» **TASK STATEMENT**:
Each record is to be printed exactly as given, down to the last mark.

━━━━━━━━━━━━━━━━

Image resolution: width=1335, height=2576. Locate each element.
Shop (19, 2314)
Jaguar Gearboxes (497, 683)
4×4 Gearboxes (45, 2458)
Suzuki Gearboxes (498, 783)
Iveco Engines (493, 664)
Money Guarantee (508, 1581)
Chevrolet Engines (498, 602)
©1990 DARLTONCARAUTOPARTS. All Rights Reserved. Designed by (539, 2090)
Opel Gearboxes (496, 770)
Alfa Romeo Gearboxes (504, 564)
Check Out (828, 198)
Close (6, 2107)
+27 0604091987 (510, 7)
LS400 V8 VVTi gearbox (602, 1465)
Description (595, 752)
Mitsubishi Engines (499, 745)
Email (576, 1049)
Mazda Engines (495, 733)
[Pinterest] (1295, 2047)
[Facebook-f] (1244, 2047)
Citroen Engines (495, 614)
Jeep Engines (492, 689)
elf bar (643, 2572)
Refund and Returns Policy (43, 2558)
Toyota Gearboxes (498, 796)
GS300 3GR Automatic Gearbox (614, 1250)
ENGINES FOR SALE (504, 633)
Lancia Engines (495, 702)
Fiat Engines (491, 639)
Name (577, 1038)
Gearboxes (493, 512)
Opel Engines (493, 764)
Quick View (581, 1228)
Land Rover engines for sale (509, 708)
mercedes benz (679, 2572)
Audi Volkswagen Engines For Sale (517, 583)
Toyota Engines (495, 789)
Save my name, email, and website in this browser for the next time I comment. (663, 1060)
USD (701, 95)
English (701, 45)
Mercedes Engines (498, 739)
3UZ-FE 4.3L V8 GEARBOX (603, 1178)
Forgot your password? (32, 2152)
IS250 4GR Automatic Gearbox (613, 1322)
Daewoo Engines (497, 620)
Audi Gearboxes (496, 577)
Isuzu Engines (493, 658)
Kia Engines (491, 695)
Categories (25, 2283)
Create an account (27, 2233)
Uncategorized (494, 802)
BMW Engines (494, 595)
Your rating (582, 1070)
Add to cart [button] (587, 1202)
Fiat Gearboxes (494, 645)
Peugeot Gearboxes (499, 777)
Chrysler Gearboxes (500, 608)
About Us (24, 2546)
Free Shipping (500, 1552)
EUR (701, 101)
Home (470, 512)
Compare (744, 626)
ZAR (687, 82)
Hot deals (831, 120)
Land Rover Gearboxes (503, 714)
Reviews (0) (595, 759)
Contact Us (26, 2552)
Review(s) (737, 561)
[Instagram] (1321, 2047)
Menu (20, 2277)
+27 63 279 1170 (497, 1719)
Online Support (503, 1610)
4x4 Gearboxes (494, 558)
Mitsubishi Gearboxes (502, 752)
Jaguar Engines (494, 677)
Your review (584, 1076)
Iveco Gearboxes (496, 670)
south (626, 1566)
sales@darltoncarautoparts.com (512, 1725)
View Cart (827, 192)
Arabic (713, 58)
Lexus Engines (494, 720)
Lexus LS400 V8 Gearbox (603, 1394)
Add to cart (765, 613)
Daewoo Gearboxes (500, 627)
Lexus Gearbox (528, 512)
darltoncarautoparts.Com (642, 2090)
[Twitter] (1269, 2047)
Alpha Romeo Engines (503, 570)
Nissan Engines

━━━━━━━━━━━━━━━━

» **OUTPUT OF THE EXERCISE**:
Image resolution: width=1335, height=2576. Locate each element.
Shop (19, 2314)
Jaguar Gearboxes (497, 683)
4×4 Gearboxes (45, 2458)
Suzuki Gearboxes (498, 783)
Iveco Engines (493, 664)
Money Guarantee (508, 1581)
Chevrolet Engines (498, 602)
©1990 DARLTONCARAUTOPARTS. All Rights Reserved. Designed by (539, 2090)
Opel Gearboxes (496, 770)
Alfa Romeo Gearboxes (504, 564)
Check Out (828, 198)
Close (6, 2107)
+27 0604091987 (510, 7)
LS400 V8 VVTi gearbox (602, 1465)
Description (595, 752)
Mitsubishi Engines (499, 745)
Email (576, 1049)
Mazda Engines (495, 733)
[Pinterest] (1295, 2047)
[Facebook-f] (1244, 2047)
Citroen Engines (495, 614)
Jeep Engines (492, 689)
elf bar (643, 2572)
Refund and Returns Policy (43, 2558)
Toyota Gearboxes (498, 796)
GS300 3GR Automatic Gearbox (614, 1250)
ENGINES FOR SALE (504, 633)
Lancia Engines (495, 702)
Fiat Engines (491, 639)
Name (577, 1038)
Gearboxes (493, 512)
Opel Engines (493, 764)
Quick View (581, 1228)
Land Rover engines for sale (509, 708)
mercedes benz (679, 2572)
Audi Volkswagen Engines For Sale (517, 583)
Toyota Engines (495, 789)
Save my name, email, and website in this browser for the next time I comment. (663, 1060)
USD (701, 95)
English (701, 45)
Mercedes Engines (498, 739)
3UZ-FE 4.3L V8 GEARBOX (603, 1178)
Forgot your password? (32, 2152)
IS250 4GR Automatic Gearbox (613, 1322)
Daewoo Engines (497, 620)
Audi Gearboxes (496, 577)
Isuzu Engines (493, 658)
Kia Engines (491, 695)
Categories (25, 2283)
Create an account (27, 2233)
Uncategorized (494, 802)
BMW Engines (494, 595)
Your rating (582, 1070)
Add to cart [button] (587, 1202)
Fiat Gearboxes (494, 645)
Peugeot Gearboxes (499, 777)
Chrysler Gearboxes (500, 608)
About Us (24, 2546)
Free Shipping (500, 1552)
EUR (701, 101)
Home (470, 512)
Compare (744, 626)
ZAR (687, 82)
Hot deals (831, 120)
Land Rover Gearboxes (503, 714)
Reviews (0) (595, 759)
Contact Us (26, 2552)
Review(s) (737, 561)
[Instagram] (1321, 2047)
Menu (20, 2277)
+27 63 279 1170 (497, 1719)
Online Support (503, 1610)
4x4 Gearboxes (494, 558)
Mitsubishi Gearboxes (502, 752)
Jaguar Engines (494, 677)
Your review (584, 1076)
Iveco Gearboxes (496, 670)
south (626, 1566)
sales@darltoncarautoparts.com (512, 1725)
View Cart (827, 192)
Arabic (713, 58)
Lexus Engines (494, 720)
Lexus LS400 V8 Gearbox (603, 1394)
Add to cart (765, 613)
Daewoo Gearboxes (500, 627)
Lexus Gearbox (528, 512)
darltoncarautoparts.Com (642, 2090)
[Twitter] (1269, 2047)
Alpha Romeo Engines (503, 570)
Nissan Engines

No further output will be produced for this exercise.